Today’s recipients of Royal Maundy are elderly men and women, chosen because of the Christian service they have given to the Church and the community. The ceremony takes place every Maundy Thursday. There are as many recipients as there are years in the sovereign’s age.

At the ceremony, the monarch hands each recipient two small leather string purses. A red purse contains ordinary coins, while a white one contains silver Maundy coins, amounting to the same number of pence as the years of the sovereign’s age.
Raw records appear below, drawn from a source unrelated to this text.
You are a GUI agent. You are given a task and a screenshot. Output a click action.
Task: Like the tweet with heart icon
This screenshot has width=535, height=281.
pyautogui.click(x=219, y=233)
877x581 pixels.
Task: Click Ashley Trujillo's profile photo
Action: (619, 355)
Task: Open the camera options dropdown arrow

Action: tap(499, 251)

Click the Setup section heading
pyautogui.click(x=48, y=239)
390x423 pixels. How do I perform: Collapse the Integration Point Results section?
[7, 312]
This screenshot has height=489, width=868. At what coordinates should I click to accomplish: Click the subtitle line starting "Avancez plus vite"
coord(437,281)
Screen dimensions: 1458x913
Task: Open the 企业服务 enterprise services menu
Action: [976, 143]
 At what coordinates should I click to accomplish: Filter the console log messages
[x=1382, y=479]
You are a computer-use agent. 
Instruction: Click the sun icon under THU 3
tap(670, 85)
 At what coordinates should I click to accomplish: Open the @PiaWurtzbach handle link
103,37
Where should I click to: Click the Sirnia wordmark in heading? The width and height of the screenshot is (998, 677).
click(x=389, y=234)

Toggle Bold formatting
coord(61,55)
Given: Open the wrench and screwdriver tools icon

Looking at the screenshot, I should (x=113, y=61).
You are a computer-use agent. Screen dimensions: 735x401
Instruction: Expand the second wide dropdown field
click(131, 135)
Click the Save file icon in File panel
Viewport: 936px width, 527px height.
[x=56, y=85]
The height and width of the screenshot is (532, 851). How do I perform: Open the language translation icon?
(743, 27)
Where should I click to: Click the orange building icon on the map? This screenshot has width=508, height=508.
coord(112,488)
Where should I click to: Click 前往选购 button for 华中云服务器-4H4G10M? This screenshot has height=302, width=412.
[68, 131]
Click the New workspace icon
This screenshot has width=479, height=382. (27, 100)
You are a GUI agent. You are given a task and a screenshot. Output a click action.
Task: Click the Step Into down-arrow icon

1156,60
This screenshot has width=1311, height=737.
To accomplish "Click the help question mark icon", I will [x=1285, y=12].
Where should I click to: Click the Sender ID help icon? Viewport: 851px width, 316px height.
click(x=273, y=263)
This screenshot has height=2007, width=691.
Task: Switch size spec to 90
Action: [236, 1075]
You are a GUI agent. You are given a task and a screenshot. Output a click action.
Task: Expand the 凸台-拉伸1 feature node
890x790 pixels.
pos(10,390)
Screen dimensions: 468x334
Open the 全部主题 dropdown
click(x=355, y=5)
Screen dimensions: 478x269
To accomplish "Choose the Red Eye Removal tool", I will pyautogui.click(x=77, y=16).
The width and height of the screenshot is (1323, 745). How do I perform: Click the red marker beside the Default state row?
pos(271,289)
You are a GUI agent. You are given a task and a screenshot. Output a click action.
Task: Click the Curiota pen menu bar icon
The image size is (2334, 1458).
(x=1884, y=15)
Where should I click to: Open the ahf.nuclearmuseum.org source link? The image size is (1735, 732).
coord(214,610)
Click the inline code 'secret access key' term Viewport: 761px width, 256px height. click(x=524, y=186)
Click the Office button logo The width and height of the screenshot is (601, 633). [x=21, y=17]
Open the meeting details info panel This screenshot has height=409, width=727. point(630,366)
Locations of the Maundy Ceremony

1952 Westminster Abbey
1953 St Paul's Cathedral
1954 Westminster Abbey (The Lord High Almoner officiated, as The Queen was on a Commonwealth tour)
1955 Southwark Cathedral
1956 Westminster Abbey
1957 St Albans Abbey
1958 Westminster Abbey
1959 St George's Chapel, Windsor
1960 Westminster Abbey (Queen Elizabeth The Queen Mother officiated, as Prince Andrew was born in February)
1961 Rochester Cathedral
1962 Westminster Abbey
1963 Chelmsford Cathedral
1964 Westminster Abbey (Princess Mary, The Princess Royal officiated, as Prince Edward was born in March)
1965 Canterbury Cathedral
1966 Westminster Abbey
1967 Durham Cathedral
1968 Westminster Abbey
1969 Selby Abbey
1970 Westminster Abbey (Queen Elizabeth The Queen Mother officiated as The Queen was in New Zealand)
1971 Tewkesbury Abbey
1972 York Minster
1973 Westminster Abbey
1974 Salisbury Cathedral
1975 Peterborough Cathedral
1976 Hereford Cathedral
1977 Westminster Abbey
1978 Carlisle Cathedral
1979 Winchester Cathedral
1980 Worcester Cathedral
1981 Westminster Abbey
1982 St David's Cathedral, Dyfed
1983 Exeter Cathedral
1984 Southwell Minster
1985 Ripon Cathedral
1986 Chichester Cathedral
1987 Ely Cathedral
1988 Lichfield Cathedral
1989 Birmingham Cathedral
1990 Newcastle-upon-Tyne Cathedral
1991 Westminster Abbey
1992 Chester Cathedral
1993 Wells Cathedral
1994 Truro Cathedral
1995 Coventry Cathedral
1996 Norwich Cathedral
1997 Bradford Cathedral
1998 Portsmouth Cathedral
1999 Bristol Cathedral
2000 Lincoln Cathedral
2001 Westminster Abbey
2002 Canterbury Cathedral
2003 Gloucester Cathedral
2004 Liverpool Cathedral
2005 Wakefield Cathedral
2006 Guildford Cathedral
2007 Manchester Cathedral
2008 St. Patrick's Church of Ireland Cathedral, Armagh
2009 St Edmundsbury Cathedral, Bury St Edmunds
2010 Derby Cathedral
2011 Westminster Abbey
2012 York Minster
2013 Christ Church Cathedral, Oxford.
2014 Blackburn Cathedral
2015 Sheffield Cathedral
2016 St George's Chapel Windsor
2017 Leicester Cathedral
2018 St George's Chapel, Windsor Castle
2019 St George's Chapel, Windsor Castle
2020 St George's Chapel, Windsor Castle (cancelled)

The British Monarchy, Maundy Money & the distribution of alms

The distribution of alms has evolved over the centuries as monetary gifts distributed by the monarch or their deputy to a select group of people.